在一些鄉鎮,全鎮人口不到十萬人,而黨政機構少的也有數十個,多的達二三十個,財政供養的人員也從幾十到數百人不等。這些官僚機構的運行和人員費用幾乎吃掉了中國的財政收入。有權威人士說農民負擔只有1200多億元,其實農民負擔至少也有4000億元,全國縣鄉一級吃財政的人員有2500多萬人,需要開工資2500多個億;全國有400多萬個自然村,3000萬村組幹部,最低工資也需要1000多個億;全國農村債務6000多個億,每年支付利息也要幾百上千個億。此外,全國有2000多個縣,50000多個鄉,幾百萬個縣鄉部門要運轉,需要多少錢?並且,上述支出是剛性增長的。這些錢的絕大部份都要農民負擔。尤其是到了縣鄉兩級基層政權,地方財政收入很難供養眾多公權人士,不足部份向老百姓索取就成了基層政權的現實選擇。所有亂收費、亂攤派的根源很大程度上都源於地方財政不足以支付龐大的政府開支,而基層政權又掌握著巨大的公共權力,於是利用手中權力向老百姓尤其是廣大農民直接攤派甚至成了當代中國農村的公害。

據《經濟參考報》2001年1月14日訊,1999年,漯河市上報的農民負擔僅佔上年農民人均純收入的3.58%,低於國家規定的5%以下的標準。但一些鄉鎮實際上加重農民負擔的手段卻是五花八門。近年,黨中央、國務院三令五申,強調要減輕農民負擔。一些基層幹部”大路不通走小路”,農民說:”一稅(農業稅)輕,二稅重(統籌提留),收費是個無底洞”。

中央早已明令取消的收費項目漯河市仍在繼續收,尤以計劃生育、宅基地和結婚登記等收得荒唐。有的鄉鎮土地所每處宅基地收取款額300至1000元不等,另外還收取宅基地勘測設計費、土地管理費、土地荒蕪費、建房押金等。辦理婚姻登記搭車收費更是嚴重,除收證件工本費外,還要買胸花、手花、紀念幣、喜聯、手提包等,價格還高於市場價。發放一胎准生證一般要300至800元,二胎3000元。不少群眾反映,49歲以上的育齡婦女健康檢查純粹是為了多收錢,只要把錢捎到計生辦就算檢查了,有些辦有免檢證的婦女也得交納檢查費,有的鄉鎮育齡婦女一次不參康檢就罰款300元。個別鄉鎮派出所向群眾收治安費,規定每村600元。在郾城縣龍城鎮機關僅編外人員就有138人。2000年全鎮預計財政收入432萬元,僅支付人員工資等就需400多萬元,加上辦公費等支出,財政缺口228萬元。鎮領導說,要彌補缺口,就得動用村提留款。當前鄉村兩級不良債務數額巨大,有些地方需要年年向老百姓集資、攤派來歸還銀行的本息,引起了農民的強烈不滿。漯河市平均每個鄉鎮負債514.1萬元,最高的一個竟達1775萬元。

::::

請續寫上面這段談農民負擔與鄉鎮財政的網頁摘錄,從最後一句之後接著往下寫。

# [提供資料]
::::

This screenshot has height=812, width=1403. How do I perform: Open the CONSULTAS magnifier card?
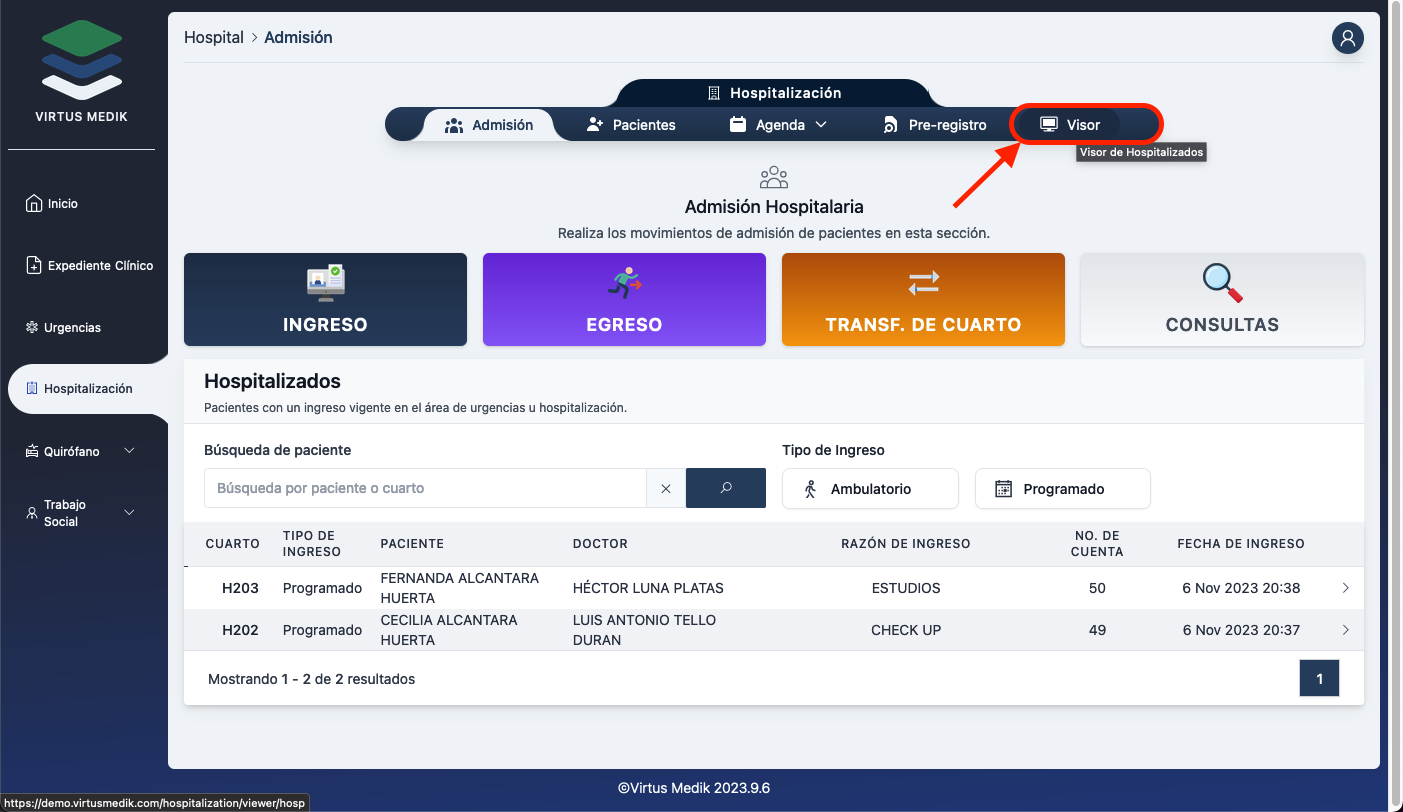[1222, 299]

::::

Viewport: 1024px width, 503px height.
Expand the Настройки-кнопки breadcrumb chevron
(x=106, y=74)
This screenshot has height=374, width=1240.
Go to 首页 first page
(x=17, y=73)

::::

# [任務結果]
在農民創造的收入中,我們究竟以稅費的形式征走了多少,這竟是一個不很清楚的問題。可怕之處也在這裡。朱總理的一個講話說:「我們目前從農民的手中收取了300億元的農業稅,600億元的鄉統籌、村提留,再加上亂收費,大約從農民手裡一年起碼要拿走1200億元,甚至還要多」(引自朱總理在2002年3月15日九屆人大四次會議的最後一次記者招待會上的講話)。這樣一個稅費征收水平,一般要佔到農民人均純收入的10%左右;鑒於農村的實際稅費征收是平均征收,真正務農的農民承擔了更大比例的稅費負擔。據有關案例調查,個別農戶交納的稅費可佔到純收入比重的50%。(見《中國百姓藍皮書之十一–三農問題》)

據《向總理說實話》一書的作者李昌平同志調查:1999年,湖北省監利縣棋盤鄉全鄉農民實際負擔1382萬元,其中合理負擔僅580萬元,而全鄉農民的農業收入總共不足1000萬元。這意味著農民種田的全部所得都用來交稅費還差著近一半。

90年代,絕大多數農村稅費是年年加碼,增產也加、減產也加,增收也加、減收也加,生產也加、不生產也加。小豬還沒有進家門、西瓜還沒有種下地、果樹還沒有開花結果,農林特產稅已先收了;有的鄉村被洪水沖走了西瓜、颱風掃蕩了果園,而農林特產稅落地生根,一分不少。總之,縣裡給鄉鎮財政下達財政任務是每年增長10–20%甚至更高,完不成的領導就地免職。中國財政之所以能夠在通貨緊縮的情況下,每年以20%的速度遞增,中國農民是立下了汗馬功勞,中國的縣鄉領導是立下了汗馬功勞。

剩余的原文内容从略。